Crossing Borders: Musical Change & Exchange through Time

Publications of the ICTM Study Group on Music Archaeology, Vol. 2

A Singing Bone from the Convent Quarter of Medieval Turku, Finland: Swedish or German Import, Baltic Influence or Variation on a Finnish Theme?

Annemies Tamboer / Riitta Rainio

In this paper we investigate and interpret a sheep metatarsal excavated in the medieval Convent Quarter of Turku, Finland, dated from between the 13th to the 16th centuries CE. Three finger holes suggest that the pipe was a wind instrument, but it lacks parts such as a window and a lip or a sharp rim that would produce sound when blown.
A reed was probably inserted in the man-made hole in the proximal end of the bone. As a reedpipe, the Turku find is similar to the
läveri, or (if a horn bell was attached) to a lävikkö, both folk reed instruments from Finland for which records do not go back further than the 19th and 20th centuries. A second sheep metatarsal from Åland, Finland, with two finger holes, dating from the 11th century, may also be interpreted as a reedpipe. These two finds give evidence that reedpipes or hornpipes were played as early as the 11th century, and later in the 13th to the 16th centuries in this area of modern Finland.
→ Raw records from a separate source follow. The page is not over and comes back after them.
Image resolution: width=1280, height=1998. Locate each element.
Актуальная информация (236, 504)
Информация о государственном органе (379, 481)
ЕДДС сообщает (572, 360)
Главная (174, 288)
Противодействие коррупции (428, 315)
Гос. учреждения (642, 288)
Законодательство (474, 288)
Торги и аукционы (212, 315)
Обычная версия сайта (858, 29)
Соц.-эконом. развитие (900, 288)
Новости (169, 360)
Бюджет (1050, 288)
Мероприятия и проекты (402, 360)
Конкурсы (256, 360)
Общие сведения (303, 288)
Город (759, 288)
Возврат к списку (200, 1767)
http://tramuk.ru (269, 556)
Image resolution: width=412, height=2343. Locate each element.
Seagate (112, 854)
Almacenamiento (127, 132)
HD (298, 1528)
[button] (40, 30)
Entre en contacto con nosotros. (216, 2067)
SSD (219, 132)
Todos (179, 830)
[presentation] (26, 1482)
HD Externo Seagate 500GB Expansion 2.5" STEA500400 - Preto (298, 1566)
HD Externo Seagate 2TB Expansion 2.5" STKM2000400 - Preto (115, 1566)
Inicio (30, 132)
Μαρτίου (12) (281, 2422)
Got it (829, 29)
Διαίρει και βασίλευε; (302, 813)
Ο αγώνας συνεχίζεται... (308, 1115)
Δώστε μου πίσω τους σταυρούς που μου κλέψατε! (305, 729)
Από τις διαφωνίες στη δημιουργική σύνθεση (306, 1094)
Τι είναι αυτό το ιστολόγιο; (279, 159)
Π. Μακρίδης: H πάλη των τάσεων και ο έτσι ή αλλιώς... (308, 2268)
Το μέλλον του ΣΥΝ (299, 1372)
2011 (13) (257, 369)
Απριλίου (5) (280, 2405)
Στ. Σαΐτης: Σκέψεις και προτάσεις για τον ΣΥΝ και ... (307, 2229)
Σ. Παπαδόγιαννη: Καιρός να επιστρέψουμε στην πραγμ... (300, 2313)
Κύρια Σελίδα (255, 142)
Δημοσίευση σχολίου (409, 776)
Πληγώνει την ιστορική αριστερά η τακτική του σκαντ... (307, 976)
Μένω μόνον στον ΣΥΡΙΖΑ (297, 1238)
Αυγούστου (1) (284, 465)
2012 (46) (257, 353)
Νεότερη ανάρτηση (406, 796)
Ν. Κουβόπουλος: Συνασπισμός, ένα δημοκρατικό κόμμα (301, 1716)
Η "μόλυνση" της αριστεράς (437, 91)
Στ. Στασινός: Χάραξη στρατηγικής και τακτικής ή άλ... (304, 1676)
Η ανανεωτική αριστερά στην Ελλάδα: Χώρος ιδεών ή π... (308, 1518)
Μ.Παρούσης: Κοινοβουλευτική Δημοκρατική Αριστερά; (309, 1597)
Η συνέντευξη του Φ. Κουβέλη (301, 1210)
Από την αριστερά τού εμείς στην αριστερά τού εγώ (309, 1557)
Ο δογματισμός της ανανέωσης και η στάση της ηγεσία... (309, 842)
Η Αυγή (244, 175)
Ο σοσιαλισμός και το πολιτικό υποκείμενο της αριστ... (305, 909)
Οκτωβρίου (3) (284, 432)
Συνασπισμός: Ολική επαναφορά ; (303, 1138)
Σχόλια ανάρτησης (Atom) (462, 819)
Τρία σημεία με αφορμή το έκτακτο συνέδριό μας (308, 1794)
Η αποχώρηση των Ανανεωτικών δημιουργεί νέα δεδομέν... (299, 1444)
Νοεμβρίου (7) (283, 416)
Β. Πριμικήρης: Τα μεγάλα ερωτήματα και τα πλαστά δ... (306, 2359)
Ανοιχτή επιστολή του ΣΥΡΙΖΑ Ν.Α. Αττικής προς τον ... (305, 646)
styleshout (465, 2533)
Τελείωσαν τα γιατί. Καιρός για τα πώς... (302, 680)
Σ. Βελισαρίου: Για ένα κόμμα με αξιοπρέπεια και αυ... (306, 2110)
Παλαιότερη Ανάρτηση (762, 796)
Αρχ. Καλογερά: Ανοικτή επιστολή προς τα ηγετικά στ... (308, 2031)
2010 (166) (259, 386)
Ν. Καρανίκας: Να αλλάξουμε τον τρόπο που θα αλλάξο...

The Finnish folk reed instruments läveri and lävikkö, however, were traditionally made of wood, not of bone. Was the bone reedpipe an import from abroad, an instrument crossing borders (Turku in medieval times had many inhabitants from Germany and Sweden, and had frequent
contacts with Baltic regions), or was the use of bone for the Turku reedpipe a variation on medieval Finnish instruments made of wood?
Similar archaeological instruments from Germany, Sweden and the Baltic are not known, so an interpretation as a medieval bone version of Finnish folk reedpipes is tempting, but, as sources are sparse, not conclusive.